> _Work to be completed_: How many lines in the entries below contain the string "should"? Case must match. Reply with the number alone.

> _Dataset entries_:
((

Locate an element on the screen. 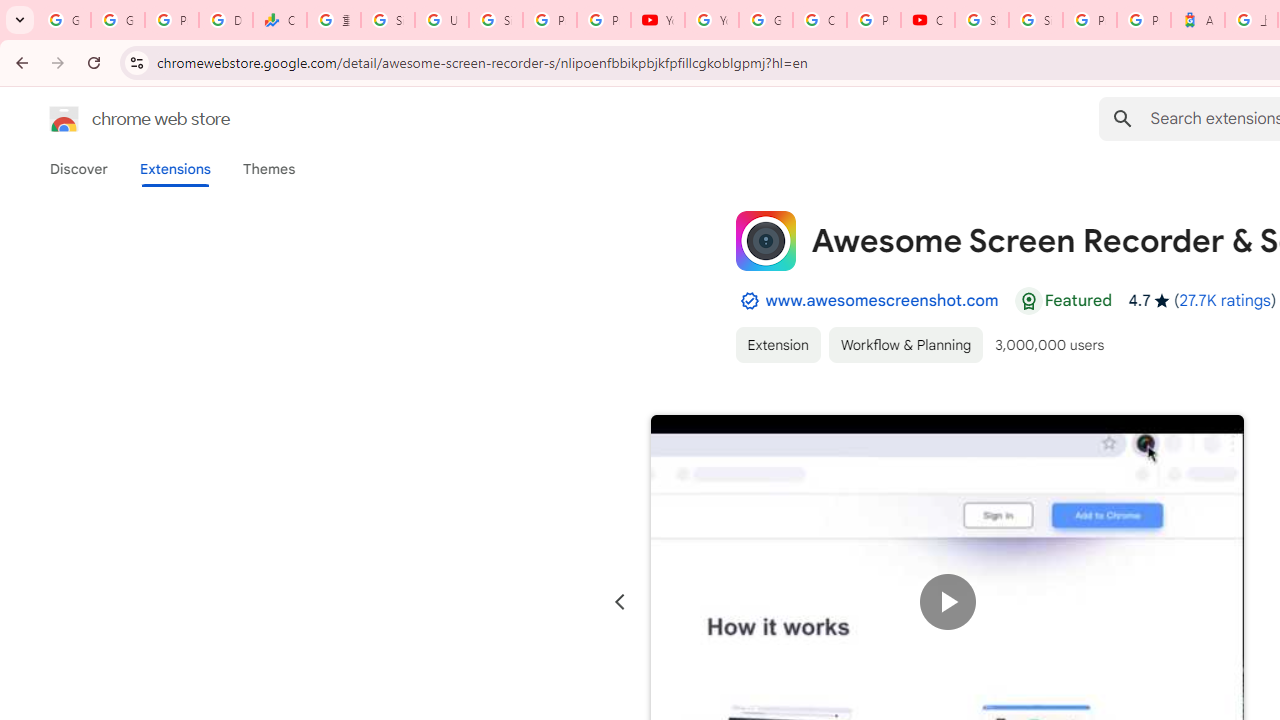  'Currencies - Google Finance' is located at coordinates (279, 20).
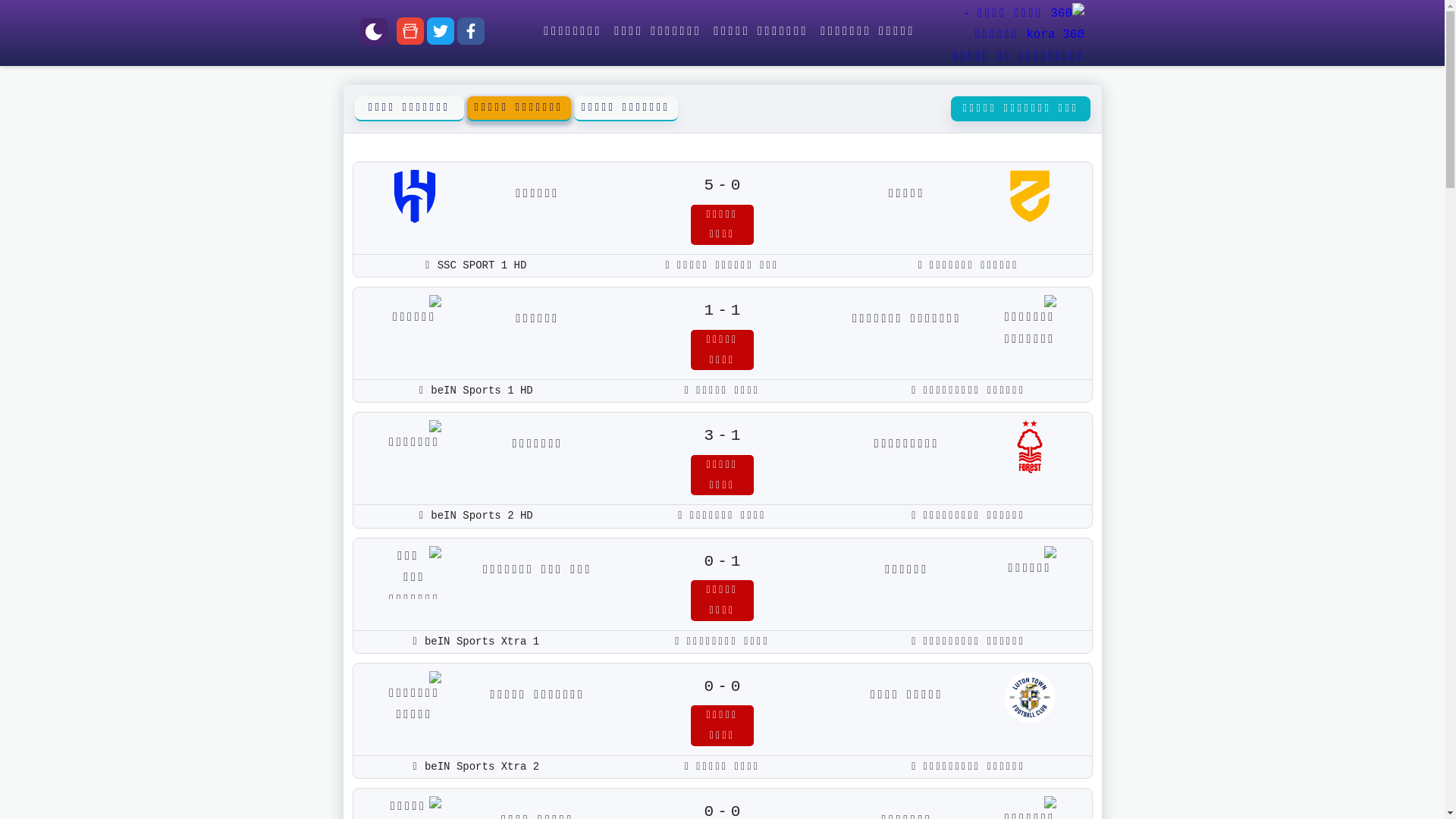  Describe the element at coordinates (410, 34) in the screenshot. I see `'google-news'` at that location.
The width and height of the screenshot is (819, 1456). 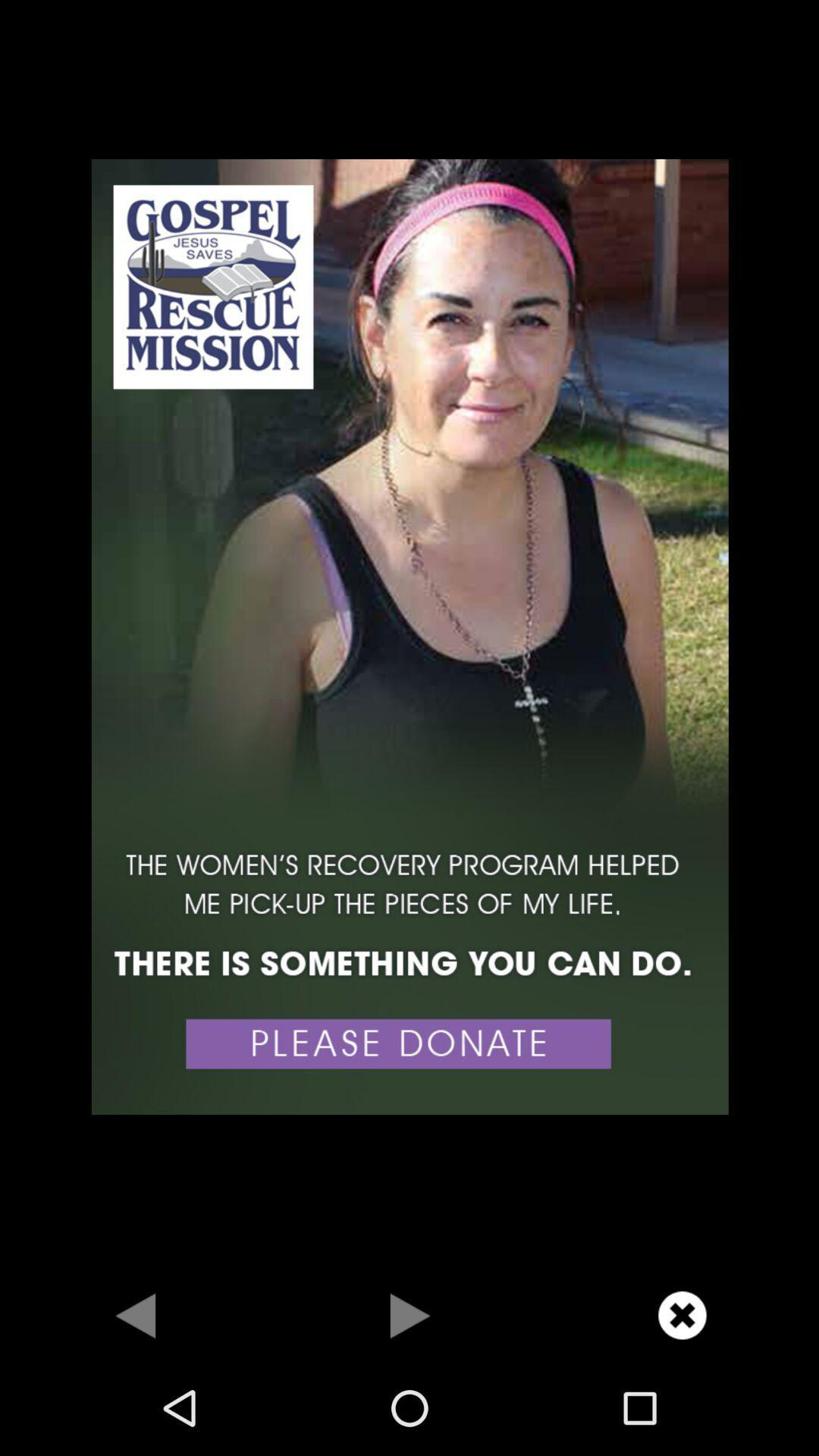 I want to click on the play icon, so click(x=410, y=1407).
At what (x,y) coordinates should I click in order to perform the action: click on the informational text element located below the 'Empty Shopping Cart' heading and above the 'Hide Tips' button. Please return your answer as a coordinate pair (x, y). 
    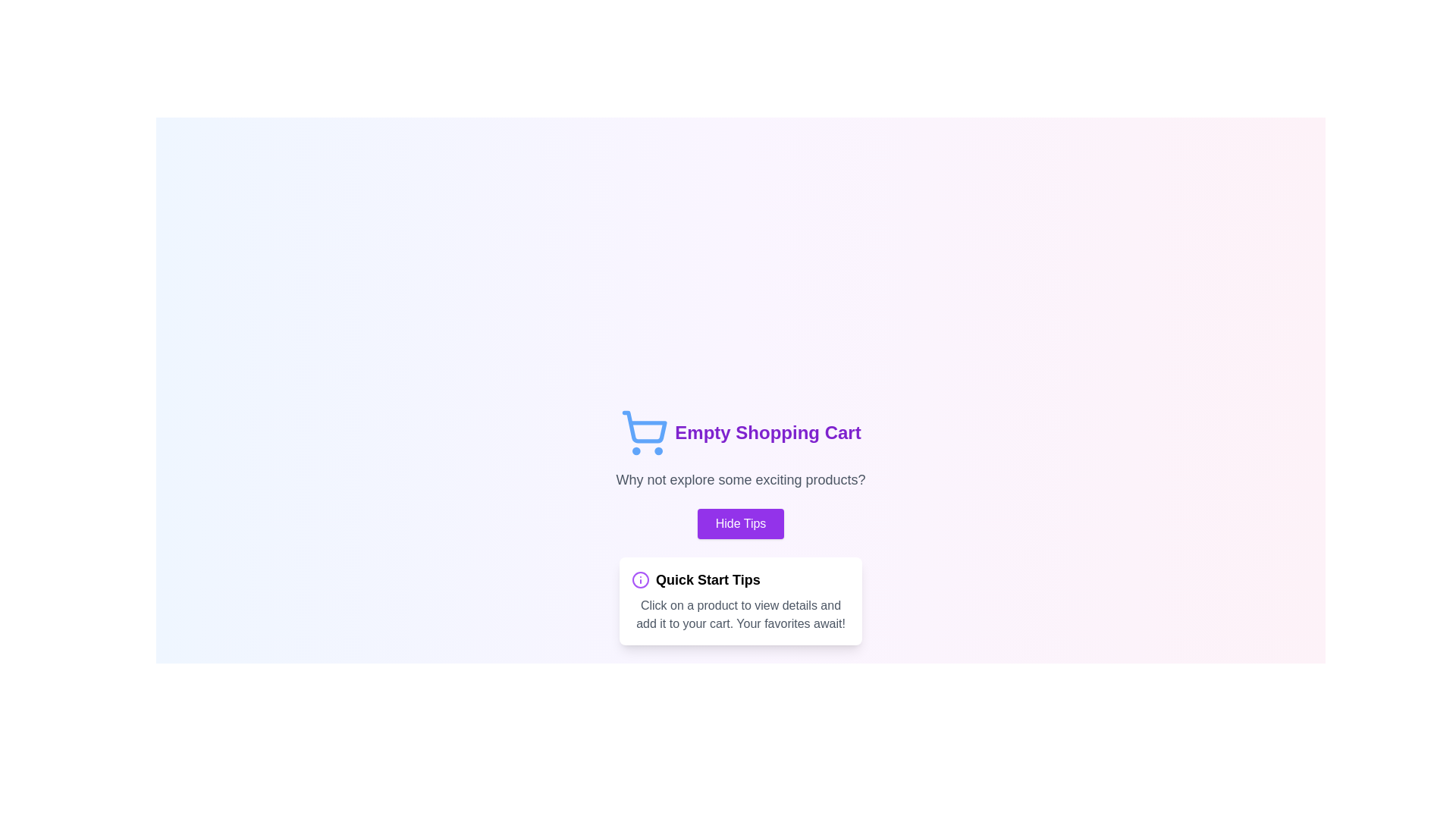
    Looking at the image, I should click on (740, 479).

))

> _Written response_: 2